"Emile Zola, Dreyfus davasında adalet için verdiği büyük savaşı anlatırken, 'Kara güçlerin baskısı altında, onunla birlikte tüm halk acı çekiyordu. Onu kurtarmakla, şimdiye dek feda edilmiş olan tüm ezilmişleri kurtarıyorduk' diyordu. Milliyetçiliğin ve militarizmin kurban olarak seçtiği yüzbaşı Dreyfus gibi, adalet ve ezilen halkarın kurtuluşu için verilen mücadelede yaşamları, gelecekleri ve düşünceleri rehin alınan meslektaşlarımızın yokluğunda avukatlar gününü kutluyoruz. 28 Ekim ve 22 Kasım 2011 günü sabaha karşı evleri ve işyerleri basılarak, gözaltına alınan 41 meslektaşımızdan 37'si halen tutukludur. Tüm aşamaları hukuka aykırı şekilde yürütülen operasyonda, avukatların evlerinde ve işyerlerinde usulsüz aramalar yapılmış, avunma belgelerine el konulmuş, müvekkilleri ile görüşmeleri dinlenmiş ve müvekkillerine yaptıkları hukuki yardımlar suçlama olarak kendilerine yöneltilmiştir. Abdullah Öcalan'ın avukatlığını üstlenmeleri suç olarak görülmüş ve soruşturmanın temel nedenini oluşturmuştur."

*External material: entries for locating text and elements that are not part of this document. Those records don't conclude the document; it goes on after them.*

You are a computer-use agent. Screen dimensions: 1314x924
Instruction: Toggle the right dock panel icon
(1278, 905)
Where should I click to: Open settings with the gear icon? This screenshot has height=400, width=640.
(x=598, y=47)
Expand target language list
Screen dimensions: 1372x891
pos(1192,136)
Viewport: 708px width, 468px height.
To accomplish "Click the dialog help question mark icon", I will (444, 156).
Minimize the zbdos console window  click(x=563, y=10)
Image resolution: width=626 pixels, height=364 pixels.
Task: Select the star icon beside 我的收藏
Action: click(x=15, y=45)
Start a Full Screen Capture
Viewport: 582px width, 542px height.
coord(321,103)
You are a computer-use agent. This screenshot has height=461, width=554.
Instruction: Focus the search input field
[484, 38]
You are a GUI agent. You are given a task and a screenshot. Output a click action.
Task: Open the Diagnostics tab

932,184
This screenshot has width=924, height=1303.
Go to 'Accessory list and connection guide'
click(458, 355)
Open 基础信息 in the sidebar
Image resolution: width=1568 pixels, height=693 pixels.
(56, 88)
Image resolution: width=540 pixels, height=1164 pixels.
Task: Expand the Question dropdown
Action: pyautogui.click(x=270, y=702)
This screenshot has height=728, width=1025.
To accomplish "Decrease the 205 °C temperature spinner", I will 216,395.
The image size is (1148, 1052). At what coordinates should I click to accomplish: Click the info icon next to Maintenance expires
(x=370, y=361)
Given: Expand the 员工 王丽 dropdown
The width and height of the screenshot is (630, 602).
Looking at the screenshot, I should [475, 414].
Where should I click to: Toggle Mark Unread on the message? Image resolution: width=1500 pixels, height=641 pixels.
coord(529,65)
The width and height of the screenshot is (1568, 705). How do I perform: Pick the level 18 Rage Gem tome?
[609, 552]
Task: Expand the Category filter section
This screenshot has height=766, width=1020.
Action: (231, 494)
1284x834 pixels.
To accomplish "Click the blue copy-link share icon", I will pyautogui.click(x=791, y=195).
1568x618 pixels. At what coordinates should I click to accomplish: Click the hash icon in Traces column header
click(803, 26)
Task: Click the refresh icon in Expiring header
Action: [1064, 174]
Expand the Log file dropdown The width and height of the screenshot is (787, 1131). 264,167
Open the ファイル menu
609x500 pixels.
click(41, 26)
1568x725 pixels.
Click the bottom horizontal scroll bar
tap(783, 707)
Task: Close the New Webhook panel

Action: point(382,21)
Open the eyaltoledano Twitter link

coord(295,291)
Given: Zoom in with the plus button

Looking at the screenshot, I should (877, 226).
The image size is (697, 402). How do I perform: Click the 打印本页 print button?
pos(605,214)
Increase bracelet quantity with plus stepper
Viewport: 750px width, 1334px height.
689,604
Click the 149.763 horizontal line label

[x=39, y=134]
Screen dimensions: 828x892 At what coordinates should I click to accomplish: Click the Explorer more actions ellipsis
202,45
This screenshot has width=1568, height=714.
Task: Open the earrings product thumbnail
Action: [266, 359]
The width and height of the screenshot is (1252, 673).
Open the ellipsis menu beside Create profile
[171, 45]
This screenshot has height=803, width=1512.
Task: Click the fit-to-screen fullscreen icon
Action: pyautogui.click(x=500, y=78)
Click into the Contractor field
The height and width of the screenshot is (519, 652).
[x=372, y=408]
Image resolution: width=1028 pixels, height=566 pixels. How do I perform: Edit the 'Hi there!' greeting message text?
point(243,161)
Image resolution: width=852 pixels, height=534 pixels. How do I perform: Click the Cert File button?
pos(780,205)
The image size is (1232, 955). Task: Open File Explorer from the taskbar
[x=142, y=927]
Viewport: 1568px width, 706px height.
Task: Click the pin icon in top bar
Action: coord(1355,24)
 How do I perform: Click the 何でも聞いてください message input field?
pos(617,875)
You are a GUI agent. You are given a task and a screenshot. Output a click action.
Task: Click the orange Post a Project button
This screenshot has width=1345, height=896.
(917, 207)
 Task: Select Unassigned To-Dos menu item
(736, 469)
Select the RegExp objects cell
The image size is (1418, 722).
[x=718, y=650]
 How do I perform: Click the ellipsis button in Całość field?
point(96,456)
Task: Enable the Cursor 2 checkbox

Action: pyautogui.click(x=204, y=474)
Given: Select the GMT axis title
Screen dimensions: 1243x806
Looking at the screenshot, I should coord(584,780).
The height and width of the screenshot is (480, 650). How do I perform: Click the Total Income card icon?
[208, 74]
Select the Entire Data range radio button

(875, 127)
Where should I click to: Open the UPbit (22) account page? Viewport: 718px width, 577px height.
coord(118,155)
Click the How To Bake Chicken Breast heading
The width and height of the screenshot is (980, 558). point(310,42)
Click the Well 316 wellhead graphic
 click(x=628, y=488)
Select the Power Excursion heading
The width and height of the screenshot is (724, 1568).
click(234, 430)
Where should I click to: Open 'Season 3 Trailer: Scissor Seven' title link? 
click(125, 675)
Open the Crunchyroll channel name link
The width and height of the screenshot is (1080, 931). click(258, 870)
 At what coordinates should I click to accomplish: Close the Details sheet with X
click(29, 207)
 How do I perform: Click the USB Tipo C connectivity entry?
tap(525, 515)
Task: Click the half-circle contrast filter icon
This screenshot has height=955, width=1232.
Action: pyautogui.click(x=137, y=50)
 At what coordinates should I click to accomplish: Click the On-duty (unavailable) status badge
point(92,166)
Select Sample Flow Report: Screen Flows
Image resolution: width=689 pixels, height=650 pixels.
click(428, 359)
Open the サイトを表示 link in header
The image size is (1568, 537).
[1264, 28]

TUTUKLU AVUKATLARI ZİYARET EDECEĞİZ


İstanbul Barosu Başkanı Ümit Kocasakal da, şunları söyledi:


 "Savunma bu haldeyken, yani avukatın fiziksel varlığına dahi tahammül gösterilemiyorken, fiziki anlamda da, manevi anlamda da baskı ve saldırı altındayken, yargı bağımsızlığı tamamen yok edilmişken, özel görevlendirilmiş mahkemeler başka amaçlara hizmet ederken gerçekten, o anlamda kutlanacak bir şey yok. Şunu kimse unutmasın, avukat aslında yargı içinde doğrudan doğruya halkın temsilcisi. Pek çok meslektaşımız şu anda tutuklu bulunuyor. Bundan dolayı da açıkçası çok kutlanacak bir şey yok. Biz bu haftayı, 5 Nisan'ı yeme-içme haftası oalrak düşünmüyoruz. Aslında 1 Mayıs'ın bize olan yansımasıdır diye düşünüyoruz. 5 Nisan bir direniş günü ve haftası olmalıdır. Biz de bu çerçeveden baktık. Bugün ve yarın tutuklu bulunan bütün meslektaşlarımızı Baro olarak ziyaret ediyoruz. Bugün Kandıra'ya gideceğiz. Yarın da Silivri, Metris. Tabi burada hiç bir siyasi görüş ayırımı yapmaksızın bütün meslektaşlarımıza sahip çıkmak ve onlara yönelen saldırılara göğüs germek ve kınamak gerekiyor. Dolayısıyla biz de bunu yapıyoruz ve yapacağız. Böyle bir ortamda, zor şartlarda görevini yapmaya çalışan her bir avukat esasen bir hukuk savaşçısı ve kahramandır. Onlara şükranlarımızı sunuyoruz" diye konuştu.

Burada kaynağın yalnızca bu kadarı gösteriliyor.